Nach dem Anschlag in Boston sagte der tschetschenische Präsident Ramsan Kadyrow: „Jeder Versuch eine Verbindung zwischen den Zarnajews und Tschetschenien herzustellen, sollten sie schuldig sein, ist unmöglich. Sie sind in den Vereinigten Staaten aufgewachsen. Ihre Einstellung und ihr Glaube wurden dort geformt. Die Wurzel dieses Übels muss in Amerika gesucht werden.“ Wie bei allen Politikern muss man die Aussagen des Präsidenten mit Vorsicht genießen, aber die Fakten zeigen immer deutlicher, dass die Radikalisierung der Zarnajews dort angefangen hat, wo heute so viele Dinge zum ersten Mal passieren: im Internet.

Bevor klar wurde, dass die Zarnajew-Brüder hinter dem Anschlag stecken, spekulierten viele Kommentatoren, ob es sich um „einheimischen“ (also rechten) oder „fremden“ (also islamistischen) Terror handelt.

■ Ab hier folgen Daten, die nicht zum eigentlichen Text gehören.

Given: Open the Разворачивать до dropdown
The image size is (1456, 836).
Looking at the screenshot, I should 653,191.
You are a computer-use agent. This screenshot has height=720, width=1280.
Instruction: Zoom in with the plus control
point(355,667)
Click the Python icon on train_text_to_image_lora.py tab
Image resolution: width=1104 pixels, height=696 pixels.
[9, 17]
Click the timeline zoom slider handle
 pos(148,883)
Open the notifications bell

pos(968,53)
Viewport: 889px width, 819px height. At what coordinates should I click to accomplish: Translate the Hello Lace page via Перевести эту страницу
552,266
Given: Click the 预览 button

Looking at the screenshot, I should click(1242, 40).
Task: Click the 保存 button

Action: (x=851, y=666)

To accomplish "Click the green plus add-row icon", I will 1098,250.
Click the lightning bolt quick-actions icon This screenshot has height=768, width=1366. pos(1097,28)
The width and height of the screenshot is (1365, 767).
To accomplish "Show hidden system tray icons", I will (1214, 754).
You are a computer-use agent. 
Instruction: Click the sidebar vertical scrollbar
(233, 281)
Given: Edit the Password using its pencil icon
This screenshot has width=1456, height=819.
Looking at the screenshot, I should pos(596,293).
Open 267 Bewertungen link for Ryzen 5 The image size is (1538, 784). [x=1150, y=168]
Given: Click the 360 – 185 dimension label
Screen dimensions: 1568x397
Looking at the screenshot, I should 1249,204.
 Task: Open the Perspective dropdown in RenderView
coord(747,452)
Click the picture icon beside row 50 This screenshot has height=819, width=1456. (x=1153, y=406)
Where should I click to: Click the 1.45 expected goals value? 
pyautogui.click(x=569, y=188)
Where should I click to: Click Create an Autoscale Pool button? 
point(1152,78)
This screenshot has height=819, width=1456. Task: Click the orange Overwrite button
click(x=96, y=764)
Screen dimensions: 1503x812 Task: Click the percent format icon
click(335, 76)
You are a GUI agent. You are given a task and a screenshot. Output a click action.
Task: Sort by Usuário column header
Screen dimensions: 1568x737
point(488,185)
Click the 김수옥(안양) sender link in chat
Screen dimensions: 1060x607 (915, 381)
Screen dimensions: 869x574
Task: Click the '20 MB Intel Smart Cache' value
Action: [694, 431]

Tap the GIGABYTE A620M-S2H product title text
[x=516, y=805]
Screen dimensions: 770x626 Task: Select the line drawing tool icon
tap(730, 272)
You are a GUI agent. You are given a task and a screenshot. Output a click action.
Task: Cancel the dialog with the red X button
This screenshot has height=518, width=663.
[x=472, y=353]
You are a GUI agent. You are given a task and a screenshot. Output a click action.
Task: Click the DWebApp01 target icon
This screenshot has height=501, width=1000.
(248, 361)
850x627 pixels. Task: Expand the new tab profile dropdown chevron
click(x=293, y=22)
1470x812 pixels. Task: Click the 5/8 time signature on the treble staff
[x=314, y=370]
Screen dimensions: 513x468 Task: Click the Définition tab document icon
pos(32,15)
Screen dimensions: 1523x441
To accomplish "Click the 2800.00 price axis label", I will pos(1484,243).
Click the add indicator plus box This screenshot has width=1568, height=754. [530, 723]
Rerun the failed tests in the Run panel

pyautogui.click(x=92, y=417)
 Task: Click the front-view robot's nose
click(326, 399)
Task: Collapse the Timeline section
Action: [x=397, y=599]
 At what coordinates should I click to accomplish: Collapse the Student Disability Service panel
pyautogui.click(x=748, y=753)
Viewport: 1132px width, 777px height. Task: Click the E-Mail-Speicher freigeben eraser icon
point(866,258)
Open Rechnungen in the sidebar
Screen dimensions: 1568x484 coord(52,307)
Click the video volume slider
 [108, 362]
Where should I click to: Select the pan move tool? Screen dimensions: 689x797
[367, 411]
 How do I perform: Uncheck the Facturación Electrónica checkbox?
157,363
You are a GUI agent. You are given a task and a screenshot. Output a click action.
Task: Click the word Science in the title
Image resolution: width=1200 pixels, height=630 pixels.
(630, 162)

In dieser Analyse stecken eine Menge Fehler und sie übergeht das Problem einheimischer Dschihadisten, die sich in den letzten Jahren in den USA ausgebreitet haben. Einige dieser amerikanischen jungen Leuten sind zutiefst religiös und passen zum Fundamentalisten-Klischee. Andere leben eine Doppelexistenz—sie stehen hinter extremistischen Gedankengut, rauchen aber gleichzeitig Gras, tragen moderne Klamotten, gehen aus und hören Rap.

Je mehr wir rausfinden, desto verwirrender wird das Bild. 2012 reiste Tamerlan nach Dagestan, einer russischen Republik, die neben Tschetschenien liegt, um sich dort mit ansässigen Dschihadisten zu treffen. Der russische Geheimdienst wurde darauf aufmerksam und informierte das FBI. Nachdem Tamerlan von ihnen befragt wurde, wurde entschieden, ihn nicht weiter zu beobachten. Eine offensichtlich tödliche Entscheidung.

Nach den Ereignissen in Boston könnte es nichts Unproduktiveres geben, als die muslimischen Gemeinden aufs Neue zu stigmatisieren, die genau wie alle anderen schockiert über die Anschläge sind und vor allem eine große Hilfe dabei sein könnten, neue Anschläge zu verhindern. Außerdem sollte das Problem nicht dramatisiert und politisiert werden, was beides vermutlich leider passieren wird.